Harassment In Gaming

Aggravation and provocation in e-sports often takes form of sexism

Dee Carreon, In-Depth Editor

 

The online gaming world is a vast jungle of varying options, ranging from kid friendly cartoonish adventures to bloody shootouts in hellscape environments.

But at its core the essence of online gaming is the same — a way to connect with other gamers from the comfort of your own home. The advent of online gaming expanded the opportunities in which players interact with others all over the world, opening up new ways to play, but also new ways to be cruel.

Online gaming has opened up new multi-player formats like team play that were impossible before the Internet connected players together. But along with all of the good things that online gaming has brought there are also some less admirable traits have inevitably arisen. Harassment seems to be one of online gaming’s bigger genetic flaws.

All online games have their toxic players but e-sports seems to suffer this problem more than others. Games such as League of Legends, Counter-Strike: Global Offensive and Overwatch, are all infamous for their toxic players.

It’s obvious why. All of these games have some ability to communicate, whether it is through voice and/or text. Inevitably when communication channels are created there will be people who abuse it. Secondly, these are highly competitive games and anything competitive can devolve into trash talk. Serious gamers — even those who otherwise seem like nice people — can get ugly when they get frustrated or just want to mess with another player during a game.

The companies who create these games are increasingly aware of the toxic behavior that can occur. Riot Games (the creators of League of Legends), for example, have tried confronting this issue with an algorithm they devised.

This system acts nearly instantaneously against the accused toxic player after a match is played and will provide a fitting punishment for the crime. This includes a one-to-two week or even a permanent ban. The system then emails the player a reform card, and a transcript of text from the chat box that is used as evidence to dole out the punishment.

However, this system isn’t without its flaws. It’s fully automated and anyone can report other players for verbal abuse and hate speech by simply catching someone cussing in chat because the algorithm itself pays no attention to context. As a result trolls can abuse this system by baiting you into saying profanities.

Harassment in gaming is not limited to trolling, raging and exclamations of frustration.
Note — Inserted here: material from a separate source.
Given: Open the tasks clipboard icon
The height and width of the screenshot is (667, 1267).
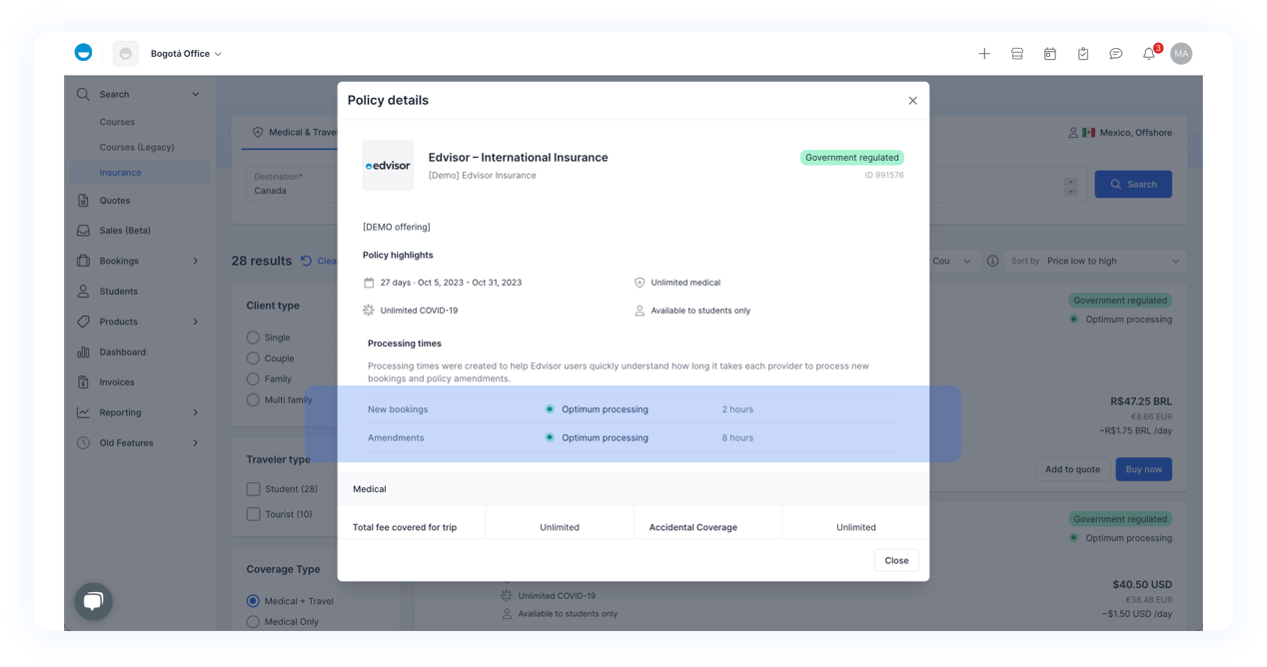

As with trash talk in sports, online gaming harassment often takes on a sexist tone.

There have been many accounts of some sort of discrimination against women in the gaming field. The old cliché of “playing like a girl” extends to video games, implying a negative stereotype to female gamers.

Some male gamers don’t think harassment is a problem, failing to recognize that their behavior degrades women. Usually this takes the form of slurs, insulting jokes all the way to genuine misogyny.

Some gaming communities have begun to speak out about this problem. Many female players of Overwatch, the popular first person shooter, have made YouTube videos in which they bring to light examples of the harassment they face.

There are playlists of videos dedicated to this topic and the stories they tell can be very extreme — even too profane to quote some of them. Some of these female players are so paranoid they don’t even attempt to use voice chat in fear of getting barraged by harassment.

Some of this harassment directed toward women can be traced to the fact that gaming is still a male dominated activity. However, the number of female players is growing. Women, as of 2017, account for 42 percent of all gamers in the United States while the other 59 percent is occupied by men.

One attempt to explain this disturbing trend in gaming was done by researchers Michael Kasumovic and Jeffrey Kuznekoff in a study titled Insights Into Sexism. They suggest that some of this sexism is related to historical mating behavior related to social status.

“We hypothesized that female-initiated disruption of a male hierarchy incites hostile behavior from poor performing males who stand to lose the most status,” write the researchers in the study.

This also means that higher performing males will be highly more likely to pass on positive comments to women to possibly attract them as mates. Since women make up the minority in gaming, though, they’re probably more likely to encounter the lower status men. This research, however, is not meant to justify the hostile actions that these certain men have against these women.

Freshman Brianna Cozzi, an avid Overwatch player said she had experienced online video game harassment first hand. “I have been sexually harassed before, it’s not so much an issue in the Overwatch community as it is in the gaming community in general. The Overwatch community isn’t as bad as a community like Call of Duty where people message you and are like oh wow you are a girl or you play games and you are a girl. The rabbit hole goes deeper as they target mostly younger female players. If you’re going through something like this, all I can say is utilize whatever tools the creators gave you like muting or even blocking the player.”